Data under study –
--

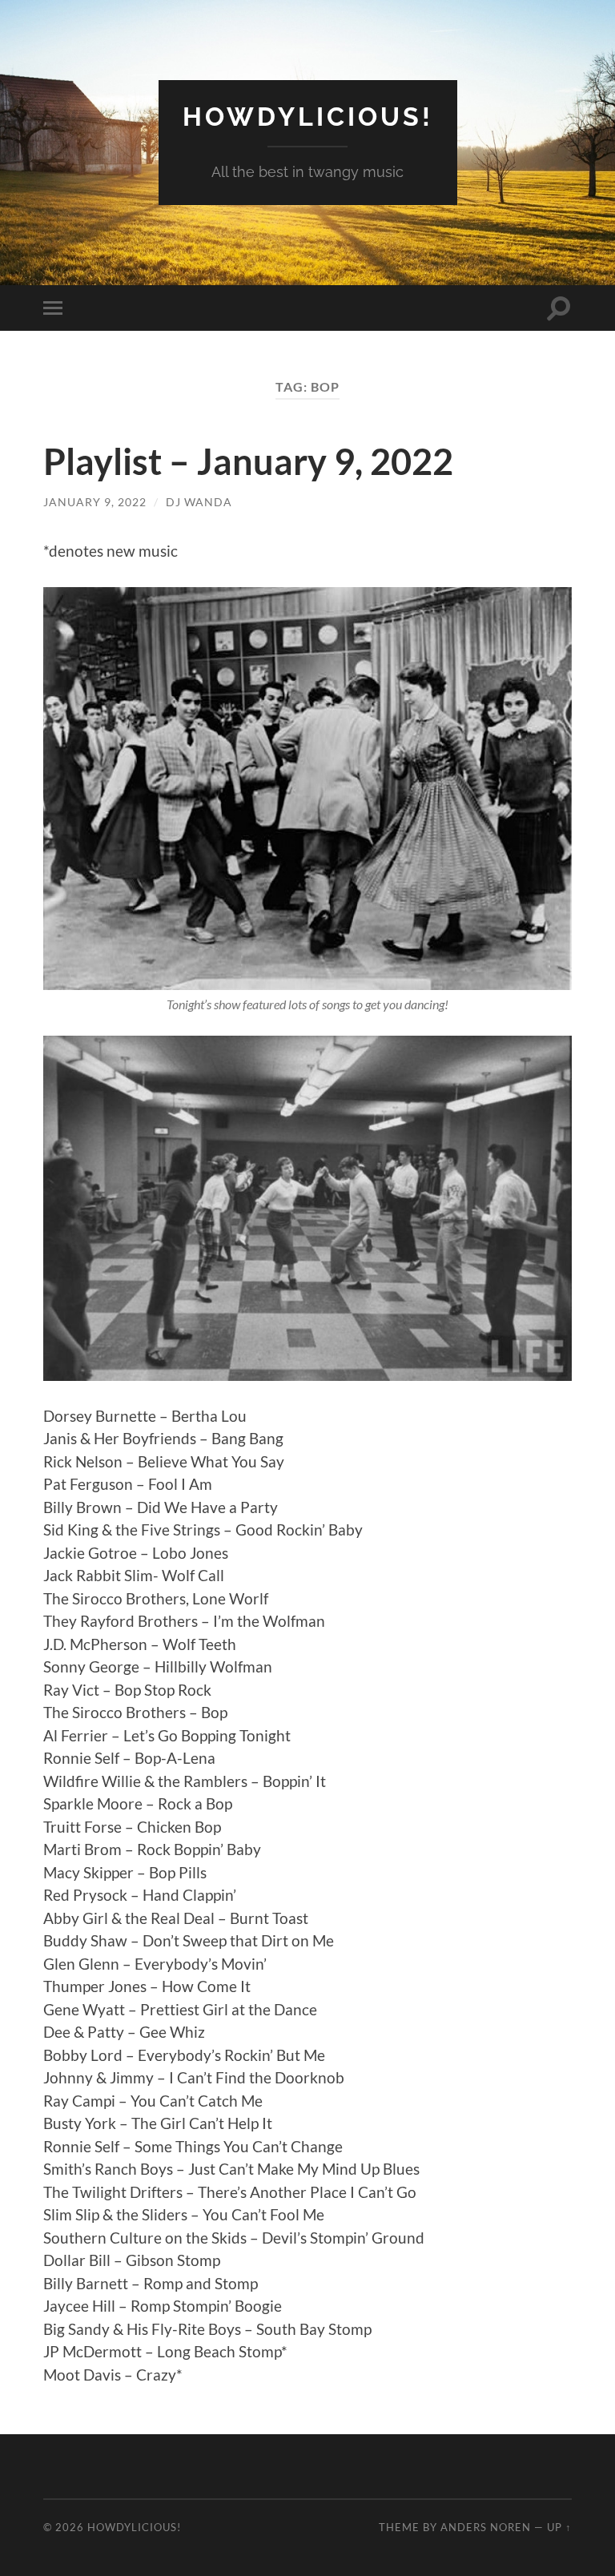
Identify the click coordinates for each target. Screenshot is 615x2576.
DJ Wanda (199, 502)
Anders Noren (485, 2527)
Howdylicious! (308, 116)
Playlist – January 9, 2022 (248, 461)
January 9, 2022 (95, 502)
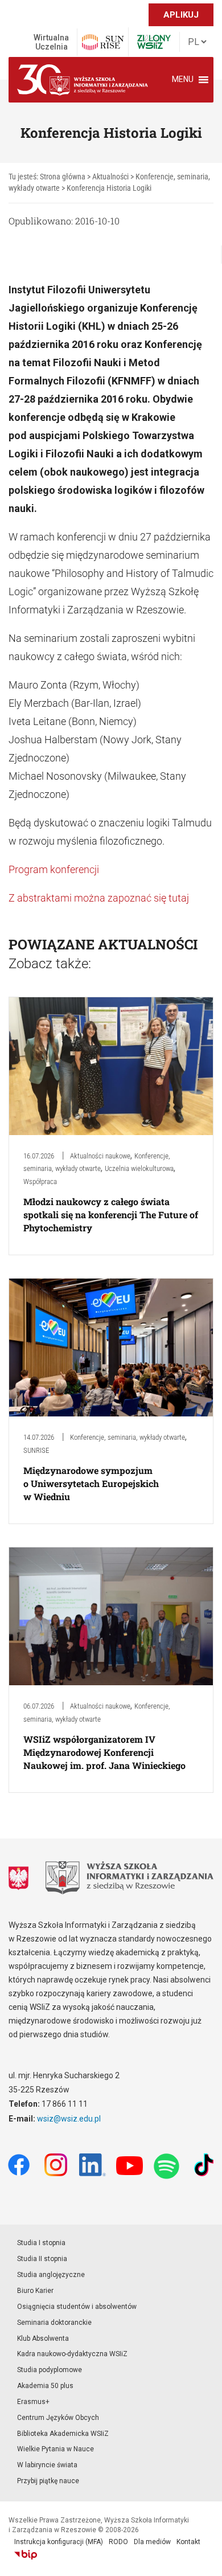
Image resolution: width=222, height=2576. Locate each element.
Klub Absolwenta (43, 2338)
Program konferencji (54, 869)
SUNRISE (36, 1450)
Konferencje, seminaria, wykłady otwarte (127, 1437)
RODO (118, 2542)
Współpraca (40, 1181)
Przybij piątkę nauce (48, 2481)
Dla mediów (152, 2542)
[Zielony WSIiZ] (154, 42)
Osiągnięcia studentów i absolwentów (77, 2307)
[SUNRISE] (102, 42)
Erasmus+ (33, 2402)
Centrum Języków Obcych (58, 2418)
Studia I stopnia (41, 2243)
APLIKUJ (181, 15)
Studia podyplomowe (49, 2370)
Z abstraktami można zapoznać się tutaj (99, 898)
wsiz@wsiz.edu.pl (69, 2118)
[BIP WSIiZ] (25, 2555)
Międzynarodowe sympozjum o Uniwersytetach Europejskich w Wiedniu (91, 1483)
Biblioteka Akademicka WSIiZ (63, 2434)
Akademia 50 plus (45, 2386)
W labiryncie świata (47, 2465)
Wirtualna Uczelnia (51, 42)
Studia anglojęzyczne (51, 2275)
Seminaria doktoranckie (54, 2323)
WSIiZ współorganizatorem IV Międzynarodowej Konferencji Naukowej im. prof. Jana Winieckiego (104, 1752)
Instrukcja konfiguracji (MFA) (58, 2542)
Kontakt (188, 2542)
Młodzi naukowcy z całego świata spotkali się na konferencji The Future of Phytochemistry (110, 1214)
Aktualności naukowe (100, 1156)
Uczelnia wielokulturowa (139, 1168)
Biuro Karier (35, 2291)
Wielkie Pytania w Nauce (55, 2449)
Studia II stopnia (42, 2259)
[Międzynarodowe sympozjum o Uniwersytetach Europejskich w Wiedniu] (111, 1346)
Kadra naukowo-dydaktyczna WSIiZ (72, 2354)
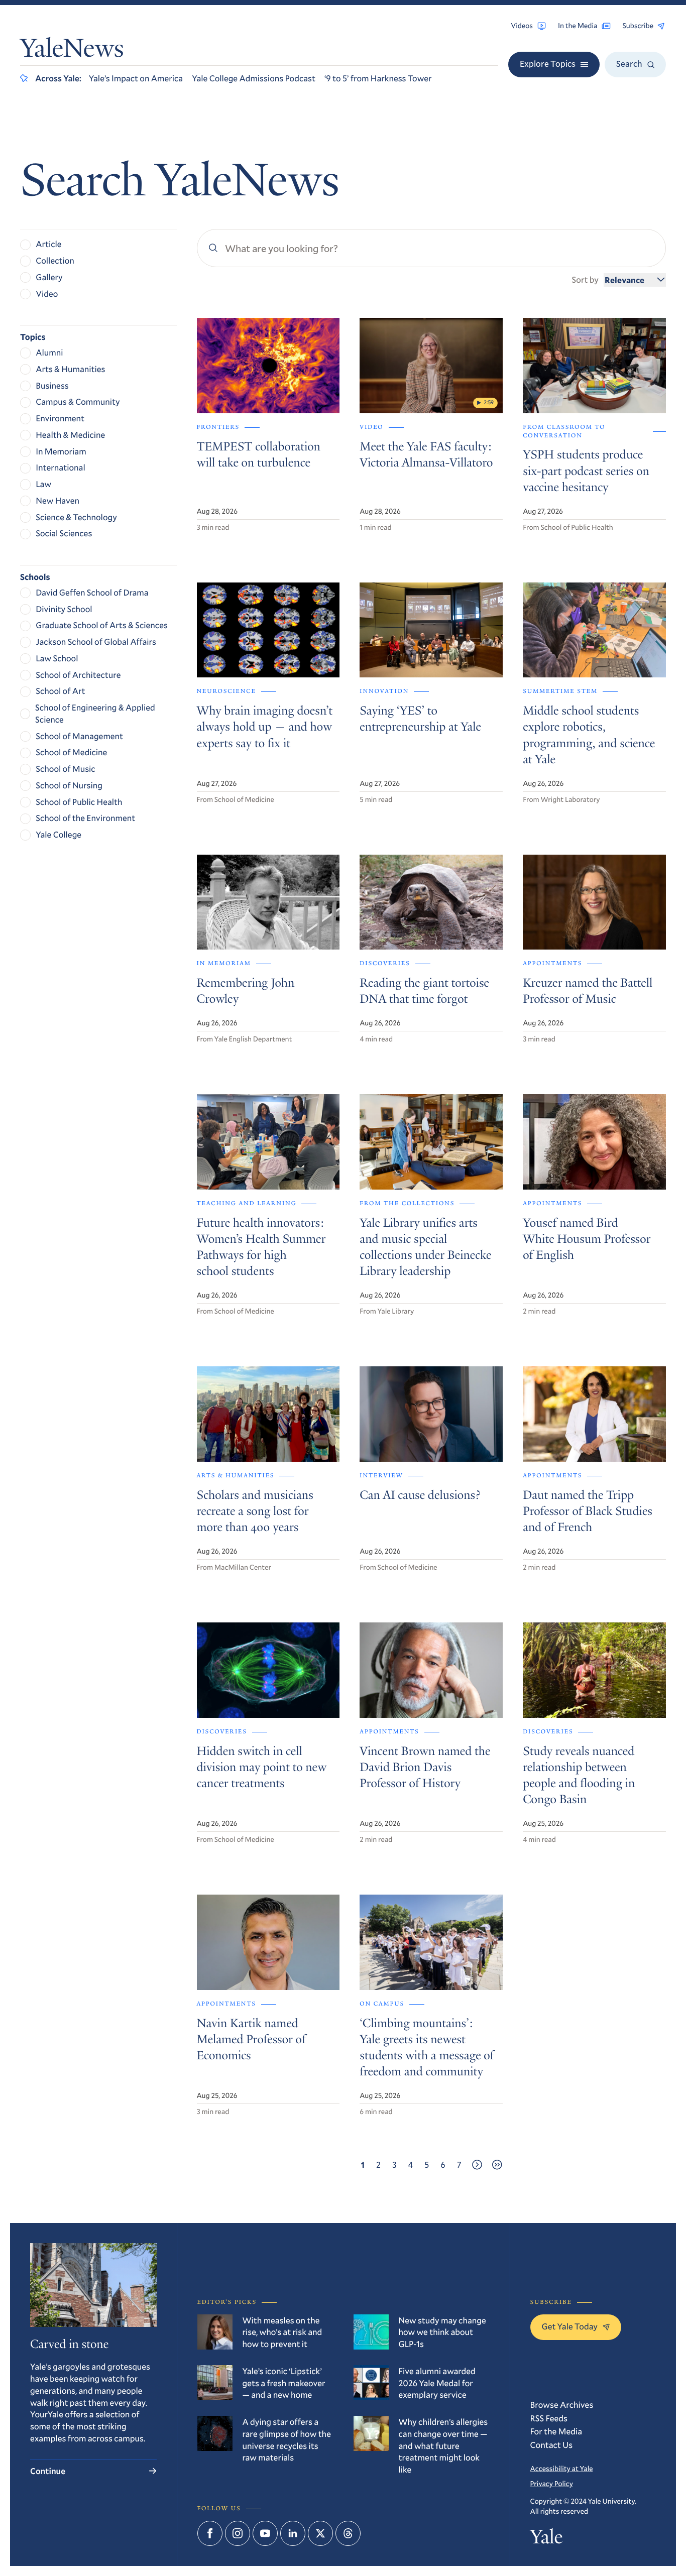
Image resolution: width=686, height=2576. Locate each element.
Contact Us (551, 2444)
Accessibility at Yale (561, 2468)
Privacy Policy (551, 2483)
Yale (546, 2539)
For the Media (556, 2431)
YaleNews (72, 51)
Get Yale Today (570, 2326)
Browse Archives (562, 2404)
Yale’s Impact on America (136, 78)
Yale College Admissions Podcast (253, 78)
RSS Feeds (548, 2418)
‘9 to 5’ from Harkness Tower (378, 78)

--

The problem – Pictures are to be left out; please print the rest of the records above word for word.

Output for this task –
Identify the click coordinates for each target. Screenshot is 615x2576.
DJ Wanda (199, 502)
Anders Noren (485, 2527)
Howdylicious! (308, 116)
Playlist – January 9, 2022 (248, 461)
January 9, 2022 (95, 502)
Image resolution: width=222, height=2576. Locate each element.
Klub Absolwenta (43, 2338)
Program konferencji (54, 869)
SUNRISE (36, 1450)
Konferencje, seminaria, wykłady otwarte (127, 1437)
RODO (118, 2542)
Współpraca (40, 1181)
Przybij piątkę nauce (48, 2481)
Dla mediów (152, 2542)
[Zielony WSIiZ] (154, 42)
Osiągnięcia studentów i absolwentów (77, 2307)
[SUNRISE] (102, 42)
Erasmus+ (33, 2402)
Centrum Języków Obcych (58, 2418)
Studia I stopnia (41, 2243)
APLIKUJ (181, 15)
Studia podyplomowe (49, 2370)
Z abstraktami można zapoznać się tutaj (99, 898)
wsiz@wsiz.edu.pl (69, 2118)
[BIP WSIiZ] (25, 2555)
Międzynarodowe sympozjum o Uniwersytetach Europejskich w Wiedniu (91, 1483)
Biblioteka Akademicka WSIiZ (63, 2434)
Akademia 50 plus (45, 2386)
W labiryncie świata (47, 2465)
Wirtualna Uczelnia (51, 42)
Studia anglojęzyczne (51, 2275)
Seminaria doktoranckie (54, 2323)
WSIiZ współorganizatorem IV Międzynarodowej Konferencji Naukowej im. prof. Jana Winieckiego (104, 1752)
Instrukcja konfiguracji (MFA) (58, 2542)
Kontakt (188, 2542)
Młodzi naukowcy z całego świata spotkali się na konferencji The Future of Phytochemistry (110, 1214)
Aktualności naukowe (100, 1156)
Uczelnia wielokulturowa (139, 1168)
Biuro Karier (35, 2291)
Wielkie Pytania w Nauce (55, 2449)
Studia II stopnia (42, 2259)
[Międzynarodowe sympozjum o Uniwersytetach Europejskich w Wiedniu] (111, 1346)
Kadra naukowo-dydaktyczna WSIiZ (72, 2354)
Image resolution: width=686, height=2576. Locate each element.
Contact Us (551, 2444)
Accessibility at Yale (561, 2468)
Privacy Policy (551, 2483)
Yale (546, 2539)
For the Media (556, 2431)
YaleNews (72, 51)
Get Yale Today (570, 2326)
Browse Archives (562, 2404)
Yale’s Impact on America (136, 78)
Yale College Admissions Podcast (253, 78)
RSS Feeds (548, 2418)
‘9 to 5’ from Harkness Tower (378, 78)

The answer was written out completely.